In [1]:
import warnings
warnings.filterwarnings('ignore')

### Model1: TF-IDF + ML Classifier

In [2]:
from sklearn.feature_extraction.text import TfidfVectorizer
from sklearn.model_selection import StratifiedKFold, train_test_split
from sklearn.linear_model import SGDClassifier
from sklearn.naive_bayes import MultinomialNB
from sklearn.ensemble import VotingClassifier, RandomForestClassifier
from sklearn.metrics import roc_auc_score
from catboost import CatBoostClassifier
from lightgbm import LGBMClassifier


from transformers import PreTrainedTokenizerFast
from tokenizers import (
    decoders,
    models,
    normalizers,
    pre_tokenizers,
    processors,
    trainers,
    Tokenizer,
)


from datasets import Dataset
from tqdm.auto import tqdm
import pandas as pd
import numpy as np
import sys
import gc

In [3]:
test = pd.read_csv('/kaggle/input/llm-detect-ai-generated-text/test_essays.csv')
sub = pd.read_csv('/kaggle/input/llm-detect-ai-generated-text/sample_submission.csv')
train = pd.read_csv("/kaggle/input/daigt-v2-train-dataset/train_v2_drcat_02.csv", sep=',')

In [4]:
train = train.drop_duplicates(subset=['text'])
train.reset_index(drop=True, inplace=True)
train.head()

Unnamed: 0,text,label,prompt_name,source,RDizzl3_seven
0,Phones\n\nModern humans today are always on th...,0,Phones and driving,persuade_corpus,False
1,This essay will explain if drivers should or s...,0,Phones and driving,persuade_corpus,False
2,Driving while the use of cellular devices\n\nT...,0,Phones and driving,persuade_corpus,False
3,Phones & Driving\n\nDrivers should not be able...,0,Phones and driving,persuade_corpus,False
4,Cell Phone Operation While Driving\n\nThe abil...,0,Phones and driving,persuade_corpus,False


In [5]:
train = train.drop_duplicates(subset=['text'])
train.reset_index(drop=True, inplace=True)

In [6]:
LOWERCASE = False
VOCAB_SIZE = 14_000_000

In [7]:
# Creating Byte-Pair Encoding tokenizer
raw_tokenizer = Tokenizer(models.BPE(unk_token="[UNK]"))
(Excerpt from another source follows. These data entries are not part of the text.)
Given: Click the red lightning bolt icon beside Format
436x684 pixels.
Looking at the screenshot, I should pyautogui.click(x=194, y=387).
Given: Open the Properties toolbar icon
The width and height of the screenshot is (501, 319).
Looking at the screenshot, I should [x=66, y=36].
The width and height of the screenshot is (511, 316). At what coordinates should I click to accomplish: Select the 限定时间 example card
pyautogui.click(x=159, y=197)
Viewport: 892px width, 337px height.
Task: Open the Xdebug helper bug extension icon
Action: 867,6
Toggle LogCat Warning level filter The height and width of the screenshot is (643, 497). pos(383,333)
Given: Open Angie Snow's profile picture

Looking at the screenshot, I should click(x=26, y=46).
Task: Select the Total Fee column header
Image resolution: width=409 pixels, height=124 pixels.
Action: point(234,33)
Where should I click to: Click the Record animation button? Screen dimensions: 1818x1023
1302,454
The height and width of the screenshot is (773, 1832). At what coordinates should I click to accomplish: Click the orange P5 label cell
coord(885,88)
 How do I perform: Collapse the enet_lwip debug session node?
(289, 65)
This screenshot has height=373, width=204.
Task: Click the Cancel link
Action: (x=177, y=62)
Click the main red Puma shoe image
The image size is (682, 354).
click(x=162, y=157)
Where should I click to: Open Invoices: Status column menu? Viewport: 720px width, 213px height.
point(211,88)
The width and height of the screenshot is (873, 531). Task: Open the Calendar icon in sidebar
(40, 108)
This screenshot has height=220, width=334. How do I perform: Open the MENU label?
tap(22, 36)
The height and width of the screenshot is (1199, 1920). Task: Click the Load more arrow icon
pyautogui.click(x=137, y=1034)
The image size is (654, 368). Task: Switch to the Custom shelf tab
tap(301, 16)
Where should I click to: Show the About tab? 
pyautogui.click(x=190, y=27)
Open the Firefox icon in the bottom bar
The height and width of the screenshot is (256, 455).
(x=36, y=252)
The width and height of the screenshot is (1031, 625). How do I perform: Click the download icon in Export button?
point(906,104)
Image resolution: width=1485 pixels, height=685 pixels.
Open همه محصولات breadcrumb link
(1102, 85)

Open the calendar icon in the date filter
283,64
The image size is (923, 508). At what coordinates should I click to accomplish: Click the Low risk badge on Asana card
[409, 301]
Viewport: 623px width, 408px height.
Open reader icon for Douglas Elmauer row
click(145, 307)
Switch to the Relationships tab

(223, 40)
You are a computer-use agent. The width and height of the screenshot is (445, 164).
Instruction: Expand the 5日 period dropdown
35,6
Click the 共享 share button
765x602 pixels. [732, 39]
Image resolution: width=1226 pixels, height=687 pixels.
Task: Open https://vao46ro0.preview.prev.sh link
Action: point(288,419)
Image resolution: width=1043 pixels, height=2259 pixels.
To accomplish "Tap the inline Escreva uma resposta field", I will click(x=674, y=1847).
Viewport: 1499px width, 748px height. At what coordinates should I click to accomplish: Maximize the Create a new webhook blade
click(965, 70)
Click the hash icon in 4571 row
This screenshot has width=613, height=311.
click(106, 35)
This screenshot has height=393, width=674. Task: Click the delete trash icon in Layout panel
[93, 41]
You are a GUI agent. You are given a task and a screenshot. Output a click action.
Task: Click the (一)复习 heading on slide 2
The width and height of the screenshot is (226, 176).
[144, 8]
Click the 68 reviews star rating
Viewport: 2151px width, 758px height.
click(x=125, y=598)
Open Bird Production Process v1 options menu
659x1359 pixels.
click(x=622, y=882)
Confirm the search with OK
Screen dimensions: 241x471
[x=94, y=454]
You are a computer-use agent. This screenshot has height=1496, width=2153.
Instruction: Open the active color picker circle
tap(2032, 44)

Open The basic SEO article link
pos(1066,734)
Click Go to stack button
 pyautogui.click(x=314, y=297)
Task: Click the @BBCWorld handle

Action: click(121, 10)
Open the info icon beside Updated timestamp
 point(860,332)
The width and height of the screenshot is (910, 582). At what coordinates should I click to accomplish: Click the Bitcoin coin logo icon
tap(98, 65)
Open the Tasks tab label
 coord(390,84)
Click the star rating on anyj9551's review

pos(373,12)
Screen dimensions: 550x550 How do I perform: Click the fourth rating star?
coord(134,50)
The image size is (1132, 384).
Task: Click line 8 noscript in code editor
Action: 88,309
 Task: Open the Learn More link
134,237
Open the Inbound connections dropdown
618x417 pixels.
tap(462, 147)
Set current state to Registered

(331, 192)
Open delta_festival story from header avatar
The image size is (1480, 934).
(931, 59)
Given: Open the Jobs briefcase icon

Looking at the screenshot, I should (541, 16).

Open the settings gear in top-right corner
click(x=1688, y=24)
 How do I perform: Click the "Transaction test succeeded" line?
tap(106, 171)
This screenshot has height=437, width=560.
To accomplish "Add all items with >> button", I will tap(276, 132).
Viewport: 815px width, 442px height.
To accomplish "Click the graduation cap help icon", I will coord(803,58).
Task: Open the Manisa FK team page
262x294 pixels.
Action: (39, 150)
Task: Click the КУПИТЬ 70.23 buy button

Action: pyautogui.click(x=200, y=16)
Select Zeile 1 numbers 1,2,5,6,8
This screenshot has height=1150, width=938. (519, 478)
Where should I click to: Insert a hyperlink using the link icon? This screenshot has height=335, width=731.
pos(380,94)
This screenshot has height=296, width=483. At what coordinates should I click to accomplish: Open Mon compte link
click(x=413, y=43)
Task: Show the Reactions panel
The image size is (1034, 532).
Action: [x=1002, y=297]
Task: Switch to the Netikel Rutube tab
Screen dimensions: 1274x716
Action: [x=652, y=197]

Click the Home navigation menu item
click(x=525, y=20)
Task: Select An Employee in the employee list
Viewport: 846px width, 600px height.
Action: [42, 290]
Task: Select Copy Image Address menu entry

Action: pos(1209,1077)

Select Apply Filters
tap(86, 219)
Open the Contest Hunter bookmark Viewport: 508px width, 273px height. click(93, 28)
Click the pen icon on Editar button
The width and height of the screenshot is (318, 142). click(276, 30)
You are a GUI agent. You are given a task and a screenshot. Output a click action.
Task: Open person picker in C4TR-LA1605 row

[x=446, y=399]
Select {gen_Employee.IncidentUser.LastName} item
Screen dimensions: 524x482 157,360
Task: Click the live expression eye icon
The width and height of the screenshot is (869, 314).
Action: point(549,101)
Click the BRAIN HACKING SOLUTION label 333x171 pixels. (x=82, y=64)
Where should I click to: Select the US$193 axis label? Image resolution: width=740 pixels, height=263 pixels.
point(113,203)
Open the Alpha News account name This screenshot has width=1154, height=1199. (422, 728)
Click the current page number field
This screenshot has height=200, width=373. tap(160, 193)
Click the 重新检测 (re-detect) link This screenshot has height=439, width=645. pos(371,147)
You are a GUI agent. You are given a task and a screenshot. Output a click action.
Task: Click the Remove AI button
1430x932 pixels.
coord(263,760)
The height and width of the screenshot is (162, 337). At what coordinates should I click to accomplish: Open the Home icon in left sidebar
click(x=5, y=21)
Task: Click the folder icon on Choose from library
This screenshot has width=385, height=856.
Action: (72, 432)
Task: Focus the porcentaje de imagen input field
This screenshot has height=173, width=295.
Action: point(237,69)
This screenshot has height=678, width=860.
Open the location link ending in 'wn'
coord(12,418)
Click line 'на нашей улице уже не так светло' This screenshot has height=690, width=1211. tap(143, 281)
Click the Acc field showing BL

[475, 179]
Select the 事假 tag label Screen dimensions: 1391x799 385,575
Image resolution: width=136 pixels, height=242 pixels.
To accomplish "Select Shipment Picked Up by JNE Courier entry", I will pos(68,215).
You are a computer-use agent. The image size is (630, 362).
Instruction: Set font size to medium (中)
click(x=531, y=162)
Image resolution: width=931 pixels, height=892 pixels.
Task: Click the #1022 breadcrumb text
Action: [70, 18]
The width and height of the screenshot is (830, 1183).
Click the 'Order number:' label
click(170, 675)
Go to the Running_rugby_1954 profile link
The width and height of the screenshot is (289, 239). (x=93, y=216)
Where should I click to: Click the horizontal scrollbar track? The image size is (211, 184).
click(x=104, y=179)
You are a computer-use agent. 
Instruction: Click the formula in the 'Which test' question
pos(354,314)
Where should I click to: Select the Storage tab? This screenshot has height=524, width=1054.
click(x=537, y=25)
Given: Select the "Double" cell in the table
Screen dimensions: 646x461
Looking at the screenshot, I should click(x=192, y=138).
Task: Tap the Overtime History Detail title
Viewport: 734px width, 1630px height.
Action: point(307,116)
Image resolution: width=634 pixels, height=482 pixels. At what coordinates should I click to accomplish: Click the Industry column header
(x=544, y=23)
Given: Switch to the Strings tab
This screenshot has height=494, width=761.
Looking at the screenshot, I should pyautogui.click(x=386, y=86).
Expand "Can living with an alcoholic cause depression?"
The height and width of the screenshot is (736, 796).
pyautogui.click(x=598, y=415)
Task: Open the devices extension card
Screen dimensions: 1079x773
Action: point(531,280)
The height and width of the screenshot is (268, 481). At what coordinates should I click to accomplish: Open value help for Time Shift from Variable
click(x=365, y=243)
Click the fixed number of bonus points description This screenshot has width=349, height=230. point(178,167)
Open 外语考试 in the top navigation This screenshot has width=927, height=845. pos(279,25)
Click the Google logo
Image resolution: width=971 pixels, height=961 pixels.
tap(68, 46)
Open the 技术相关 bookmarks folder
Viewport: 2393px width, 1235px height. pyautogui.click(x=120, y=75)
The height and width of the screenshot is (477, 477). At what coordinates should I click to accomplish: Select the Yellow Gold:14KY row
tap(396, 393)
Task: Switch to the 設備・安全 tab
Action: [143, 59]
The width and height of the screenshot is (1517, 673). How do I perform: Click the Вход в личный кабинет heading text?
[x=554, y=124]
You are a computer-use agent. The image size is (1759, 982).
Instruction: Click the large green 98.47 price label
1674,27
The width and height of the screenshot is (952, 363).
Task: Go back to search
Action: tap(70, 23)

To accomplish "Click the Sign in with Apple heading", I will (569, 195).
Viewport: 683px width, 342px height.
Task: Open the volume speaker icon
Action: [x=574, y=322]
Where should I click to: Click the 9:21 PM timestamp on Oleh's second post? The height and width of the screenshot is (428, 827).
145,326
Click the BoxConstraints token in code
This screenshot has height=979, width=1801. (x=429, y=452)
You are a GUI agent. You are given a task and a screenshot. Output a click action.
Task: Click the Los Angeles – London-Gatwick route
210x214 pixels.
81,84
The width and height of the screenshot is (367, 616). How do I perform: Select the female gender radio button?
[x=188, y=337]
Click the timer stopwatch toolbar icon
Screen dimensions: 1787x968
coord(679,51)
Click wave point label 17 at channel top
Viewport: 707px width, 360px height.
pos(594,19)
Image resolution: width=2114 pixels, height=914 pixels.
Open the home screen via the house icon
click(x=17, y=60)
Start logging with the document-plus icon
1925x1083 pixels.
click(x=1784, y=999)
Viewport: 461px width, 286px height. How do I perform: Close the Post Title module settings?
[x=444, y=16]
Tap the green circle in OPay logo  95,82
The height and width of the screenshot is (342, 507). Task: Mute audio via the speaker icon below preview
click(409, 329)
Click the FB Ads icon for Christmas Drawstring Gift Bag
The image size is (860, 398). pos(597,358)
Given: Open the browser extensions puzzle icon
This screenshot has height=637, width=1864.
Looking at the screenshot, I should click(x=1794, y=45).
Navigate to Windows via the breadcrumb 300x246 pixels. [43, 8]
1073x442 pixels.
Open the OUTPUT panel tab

# Adding normalization and pre_tokenizer
raw_tokenizer.normalizer = normalizers.Sequence(
    [normalizers.NFC()] + [normalizers.Lowercase()] 
    if LOWERCASE else []
)


raw_tokenizer.pre_tokenizer = pre_tokenizers.ByteLevel()

# Adding special tokens and creating trainer instance
special_tokens = ["[UNK]", "[PAD]", "[CLS]", "[SEP]", "[MASK]"]
trainer = trainers.BpeTrainer(
    vocab_size=VOCAB_SIZE, 
    special_tokens=special_tokens
)


# Creating huggingface dataset object
dataset = Dataset.from_pandas(test[['text']])

def train_corp_iter():
    """
    A generator function for iterating over a dataset in chunks.
    """    
    for i in range(0, len(dataset), 1000):
        yield dataset[i : i + 1000]["text"]

# Training from iterator REMEMBER it's training on test set...
raw_tokenizer.train_from_iterator(train_corp_iter(), trainer=trainer)

tokenizer = PreTrainedTokenizerFast(
    tokenizer_object=raw_tokenizer,
    unk_token  = "[UNK]",
    pad_token  = "[PAD]",
    cls_token  = "[CLS]",
    sep_token  = "[SEP]",
    mask_token = "[MASK]",
)



# Tokenize test set with new tokenizer
tokenized_texts_test = []
for text in tqdm(test['text'].tolist()):
    tokenized_texts_test.append(tokenizer.tokenize(text))


# Tokenize train set
tokenized_texts_train = []
for text in tqdm(train['text'].tolist()):
    tokenized_texts_train.append(tokenizer.tokenize(text))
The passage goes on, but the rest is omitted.